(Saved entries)
----

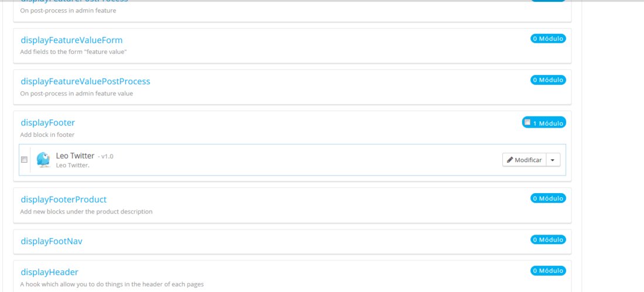The image size is (644, 292).
Task: Click 0 Módulo badge for displayHeader
Action: point(548,271)
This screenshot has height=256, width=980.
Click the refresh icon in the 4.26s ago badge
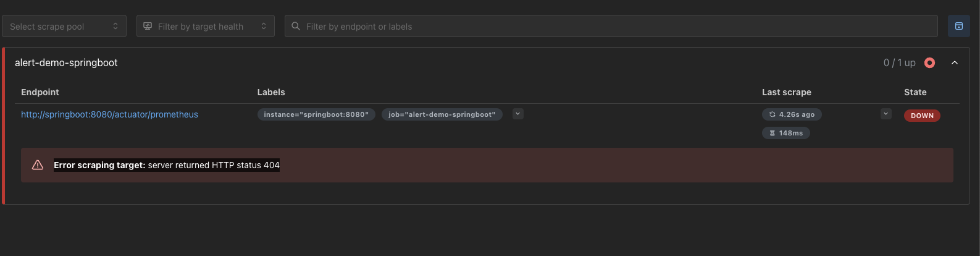tap(772, 114)
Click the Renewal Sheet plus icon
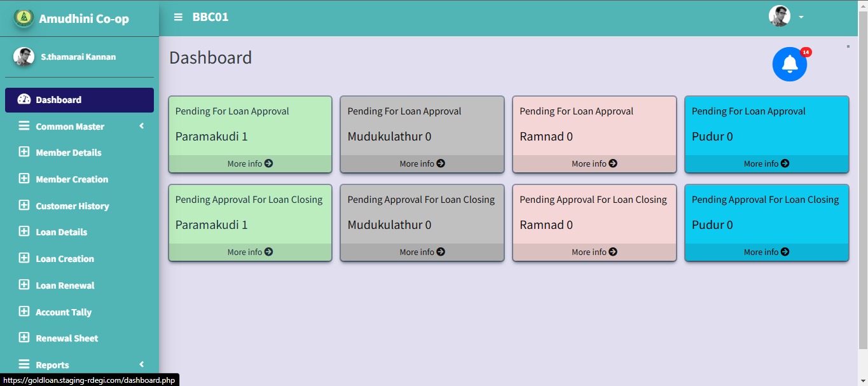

----

**Your goal**
Every line between the one containing "This screenshot has height=256, width=980." and the last line of the data above, both included, should be copied exactly, but not the pictures.

**Solution to the problem**
This screenshot has height=256, width=980.
Click the refresh icon in the 4.26s ago badge
tap(772, 114)
Click the Renewal Sheet plus icon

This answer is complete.